Our journey in life started a little over 29 years ago when we met on a blind date. I admired him from the first day as he was a single parent raising 3 of his 4 children, working a full time job and was a member of the National Guard. We met in July and got married in September. How could you date with 7 children, school and sports activities and we both worked full time? We knew it was the right thing to do and the gamble paid off.
The parenting years were very busy. Our lives revolved around the children. School shopping for 7 children was a financial nightmare. Each year on the first day of school, we sat there in the evening and filled out 7 emergency contact forms, wrote out 7 checks for book fees, counted out lunch money for the week x 7, and filled out our calendar with all of the sports practices and games. The following week started by writing out 7 school picture checks.

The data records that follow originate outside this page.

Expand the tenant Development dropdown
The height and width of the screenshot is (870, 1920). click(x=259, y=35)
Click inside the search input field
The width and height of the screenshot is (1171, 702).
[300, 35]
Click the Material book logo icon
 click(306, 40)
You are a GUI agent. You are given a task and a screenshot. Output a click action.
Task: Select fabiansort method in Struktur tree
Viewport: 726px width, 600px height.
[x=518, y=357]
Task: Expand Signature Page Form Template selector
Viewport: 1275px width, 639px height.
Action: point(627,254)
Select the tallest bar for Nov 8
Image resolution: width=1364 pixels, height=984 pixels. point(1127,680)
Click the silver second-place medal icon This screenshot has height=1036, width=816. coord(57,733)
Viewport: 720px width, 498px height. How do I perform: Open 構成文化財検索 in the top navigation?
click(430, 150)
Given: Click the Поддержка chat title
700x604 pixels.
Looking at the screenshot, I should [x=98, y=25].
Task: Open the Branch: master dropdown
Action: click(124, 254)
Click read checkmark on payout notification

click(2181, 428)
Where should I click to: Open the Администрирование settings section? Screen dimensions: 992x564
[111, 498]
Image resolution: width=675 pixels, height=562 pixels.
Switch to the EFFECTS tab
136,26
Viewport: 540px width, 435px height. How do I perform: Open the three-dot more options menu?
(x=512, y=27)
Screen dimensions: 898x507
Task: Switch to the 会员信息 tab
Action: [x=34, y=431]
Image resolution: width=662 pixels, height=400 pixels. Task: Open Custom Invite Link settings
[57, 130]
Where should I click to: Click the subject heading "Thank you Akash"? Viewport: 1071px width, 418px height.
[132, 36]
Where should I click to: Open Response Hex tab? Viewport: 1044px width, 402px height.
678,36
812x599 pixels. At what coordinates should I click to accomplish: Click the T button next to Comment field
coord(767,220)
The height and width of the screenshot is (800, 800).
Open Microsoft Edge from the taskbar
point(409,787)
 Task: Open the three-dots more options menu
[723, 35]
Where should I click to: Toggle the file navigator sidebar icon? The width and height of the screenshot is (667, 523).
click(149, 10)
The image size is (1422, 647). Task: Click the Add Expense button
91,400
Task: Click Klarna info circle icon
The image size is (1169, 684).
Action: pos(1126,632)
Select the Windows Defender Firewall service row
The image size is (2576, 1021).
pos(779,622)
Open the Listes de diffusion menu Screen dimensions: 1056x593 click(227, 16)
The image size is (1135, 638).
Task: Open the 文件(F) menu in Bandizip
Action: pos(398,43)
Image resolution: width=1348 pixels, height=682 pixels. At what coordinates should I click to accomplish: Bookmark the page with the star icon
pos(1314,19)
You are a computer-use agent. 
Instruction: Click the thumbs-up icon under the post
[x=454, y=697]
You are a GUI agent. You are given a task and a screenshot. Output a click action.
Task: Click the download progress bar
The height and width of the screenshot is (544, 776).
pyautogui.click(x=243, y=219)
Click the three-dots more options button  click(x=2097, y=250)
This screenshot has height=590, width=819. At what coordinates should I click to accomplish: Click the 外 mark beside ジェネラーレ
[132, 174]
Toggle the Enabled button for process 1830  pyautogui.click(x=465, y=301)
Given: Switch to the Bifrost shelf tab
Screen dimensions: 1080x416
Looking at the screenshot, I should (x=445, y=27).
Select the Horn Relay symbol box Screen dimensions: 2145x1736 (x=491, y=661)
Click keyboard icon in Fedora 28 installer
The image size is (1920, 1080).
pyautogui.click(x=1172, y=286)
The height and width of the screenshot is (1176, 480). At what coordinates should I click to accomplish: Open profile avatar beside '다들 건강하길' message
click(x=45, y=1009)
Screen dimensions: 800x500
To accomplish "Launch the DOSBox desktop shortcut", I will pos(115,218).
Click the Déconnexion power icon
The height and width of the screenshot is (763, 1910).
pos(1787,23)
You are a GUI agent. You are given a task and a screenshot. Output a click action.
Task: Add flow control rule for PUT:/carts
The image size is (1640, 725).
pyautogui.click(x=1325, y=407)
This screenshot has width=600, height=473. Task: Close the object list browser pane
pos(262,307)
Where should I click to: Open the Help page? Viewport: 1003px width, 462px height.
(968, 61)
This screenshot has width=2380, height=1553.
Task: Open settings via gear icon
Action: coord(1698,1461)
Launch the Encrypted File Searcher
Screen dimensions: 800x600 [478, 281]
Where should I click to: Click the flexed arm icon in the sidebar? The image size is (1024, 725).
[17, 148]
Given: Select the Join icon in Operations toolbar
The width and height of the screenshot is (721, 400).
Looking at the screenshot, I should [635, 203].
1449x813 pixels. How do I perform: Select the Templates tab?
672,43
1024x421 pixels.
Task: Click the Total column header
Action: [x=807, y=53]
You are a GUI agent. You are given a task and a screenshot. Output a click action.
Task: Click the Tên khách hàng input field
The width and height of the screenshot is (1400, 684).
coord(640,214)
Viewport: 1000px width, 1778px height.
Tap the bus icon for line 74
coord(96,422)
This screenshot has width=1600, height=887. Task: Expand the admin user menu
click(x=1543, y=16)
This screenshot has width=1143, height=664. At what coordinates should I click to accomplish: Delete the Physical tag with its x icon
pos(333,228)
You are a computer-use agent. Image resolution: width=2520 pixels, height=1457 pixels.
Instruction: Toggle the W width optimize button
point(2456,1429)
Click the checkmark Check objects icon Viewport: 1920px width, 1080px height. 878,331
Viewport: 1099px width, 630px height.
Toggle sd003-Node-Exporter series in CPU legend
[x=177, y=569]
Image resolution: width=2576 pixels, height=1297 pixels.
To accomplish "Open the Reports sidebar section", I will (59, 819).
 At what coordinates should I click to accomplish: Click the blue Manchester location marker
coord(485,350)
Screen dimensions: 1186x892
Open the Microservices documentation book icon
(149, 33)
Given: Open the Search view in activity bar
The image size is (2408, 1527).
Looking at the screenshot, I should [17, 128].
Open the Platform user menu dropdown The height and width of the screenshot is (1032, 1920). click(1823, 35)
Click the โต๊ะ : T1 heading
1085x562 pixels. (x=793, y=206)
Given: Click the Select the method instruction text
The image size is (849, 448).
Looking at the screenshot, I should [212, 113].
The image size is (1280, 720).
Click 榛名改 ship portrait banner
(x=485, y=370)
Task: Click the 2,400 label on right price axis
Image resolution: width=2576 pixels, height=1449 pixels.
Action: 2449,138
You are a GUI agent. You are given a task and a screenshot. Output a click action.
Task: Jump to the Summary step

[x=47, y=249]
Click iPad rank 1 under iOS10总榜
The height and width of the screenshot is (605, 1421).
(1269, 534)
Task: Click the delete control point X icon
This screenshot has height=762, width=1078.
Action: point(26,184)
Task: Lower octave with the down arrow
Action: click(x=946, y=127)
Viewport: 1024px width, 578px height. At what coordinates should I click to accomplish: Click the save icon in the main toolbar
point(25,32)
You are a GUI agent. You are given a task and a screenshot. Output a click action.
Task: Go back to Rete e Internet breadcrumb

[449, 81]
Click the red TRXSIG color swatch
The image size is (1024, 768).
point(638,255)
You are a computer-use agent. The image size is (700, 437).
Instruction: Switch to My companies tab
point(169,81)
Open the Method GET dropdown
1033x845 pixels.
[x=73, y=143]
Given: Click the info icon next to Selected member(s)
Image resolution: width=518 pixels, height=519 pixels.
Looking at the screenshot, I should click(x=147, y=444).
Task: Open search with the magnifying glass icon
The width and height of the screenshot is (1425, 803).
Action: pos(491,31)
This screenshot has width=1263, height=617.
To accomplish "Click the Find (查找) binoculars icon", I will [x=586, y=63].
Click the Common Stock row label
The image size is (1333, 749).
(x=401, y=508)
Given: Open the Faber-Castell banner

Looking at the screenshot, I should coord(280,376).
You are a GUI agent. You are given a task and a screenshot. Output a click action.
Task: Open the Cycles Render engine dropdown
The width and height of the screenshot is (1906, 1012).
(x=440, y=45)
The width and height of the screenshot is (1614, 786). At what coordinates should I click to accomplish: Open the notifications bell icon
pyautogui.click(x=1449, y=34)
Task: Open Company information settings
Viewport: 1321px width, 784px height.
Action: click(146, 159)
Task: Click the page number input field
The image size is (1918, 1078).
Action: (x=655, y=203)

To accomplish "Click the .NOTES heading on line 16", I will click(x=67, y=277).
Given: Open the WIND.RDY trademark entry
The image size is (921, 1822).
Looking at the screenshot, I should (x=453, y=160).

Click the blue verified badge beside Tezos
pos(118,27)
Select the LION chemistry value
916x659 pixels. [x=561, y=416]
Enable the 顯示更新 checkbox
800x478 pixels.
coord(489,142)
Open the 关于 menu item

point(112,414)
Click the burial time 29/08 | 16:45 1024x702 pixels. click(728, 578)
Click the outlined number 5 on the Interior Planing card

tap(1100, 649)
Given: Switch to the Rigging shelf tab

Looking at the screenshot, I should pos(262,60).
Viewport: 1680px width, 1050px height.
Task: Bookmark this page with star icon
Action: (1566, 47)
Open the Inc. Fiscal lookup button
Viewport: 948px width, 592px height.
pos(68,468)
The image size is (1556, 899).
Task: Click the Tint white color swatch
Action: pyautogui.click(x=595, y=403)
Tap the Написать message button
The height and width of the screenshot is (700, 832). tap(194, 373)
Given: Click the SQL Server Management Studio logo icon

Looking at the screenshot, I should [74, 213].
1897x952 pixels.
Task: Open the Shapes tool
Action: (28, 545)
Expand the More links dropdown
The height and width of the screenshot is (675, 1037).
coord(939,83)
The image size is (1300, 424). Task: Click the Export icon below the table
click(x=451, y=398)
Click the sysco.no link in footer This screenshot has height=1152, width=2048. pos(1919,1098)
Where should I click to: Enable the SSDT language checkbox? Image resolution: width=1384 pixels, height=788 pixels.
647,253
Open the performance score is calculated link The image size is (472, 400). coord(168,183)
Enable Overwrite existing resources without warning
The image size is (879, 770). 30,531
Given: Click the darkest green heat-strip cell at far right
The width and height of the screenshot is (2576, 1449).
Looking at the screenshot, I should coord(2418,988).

Bob always helped with the boy’s football, baseball, and wrestling teams from pee-wee through high school.
We did not eat out and only took 2 vacations. I bought 16 boxes of cereal a week, a gallon of milk a day and we used 10 lbs of potatoes for each dinner meal. I cooked and baked enough to feed a small army.
At the end of our first year of marriage we bought a larger house, but we could not afford furniture in the big formal living room until most of the children had left home! They used the empty room to practice cheerleading or wrestling. My pretty car was traded in for a mini-van (this was before the days that is was cool to have a mini-van).
Grandpa Bob worked all of the overtime possible and I was the main taxi driver for the family. He assumed the role of babysitter/entertainer for the children many days as he worked shift work and I worked dayshift. The second year we were married he bought a boat to help keep the children entertained. He would load them all up and stay on the river for the day until it was time for me to come home. They learned to ski, tube and find islands to play on.
He is an avid hunter and taught the boys to use a gun, a bow and to hunt.
The worst experience I can remember for him to go through was about the second week we were married and he had all of the children. He called me at work in a panic, with 2 screaming/crying little girls in the background and he did not know what to do. One of the girl’s little kittens had climbed into the car engine, which no one was aware of. After a trip out, they discovered blood dripping from the car. Poor Bob…that was a nightmare.
Through the years, the children grew up, finished college or started careers, got married and have now blessed us with 13 grandchildren. We know there will be more to come.
He is a sentimental man, loves to watch Hallmark movies with me, and buys me romantic cards or gifts.
He worked with my daughters to pull off a surprise birthday party when I was 50 and again at 60.
He likes to go on romantic picnics.
He takes me on surprise trips to our favorite lake.
He loves Fall and shopping at the pumpkin patch and then decorates the front of the house.
He likes to help me put together the cookie trays that we give to people at Christmas time.
The past 3 years he has helped me cook and bake for 2 days preparing our family Christmas party.
Grandpa Bob loves to hear stories about the grandchildren and we look at their pictures on Facebook and Instagram each evening, or talk to them on Face-time.
We laugh a lot when we talk about them because now we get to sit back and enjoy these years, the parents have all of the work now. We say to each other every day how blessed we are with our life and our family.
When I think of my own grandfather, he was a strong man, very kind, but quiet and always seemed to be in the background compared to my grandmother. This is probably a common thing with a lot of grandfathers.
Bob is by no means a quiet man but everyone that really knows him understands what a good and caring man he is. He loves his family so much and as I said earlier, I am so happy to be sharing the grandparenting journey with him.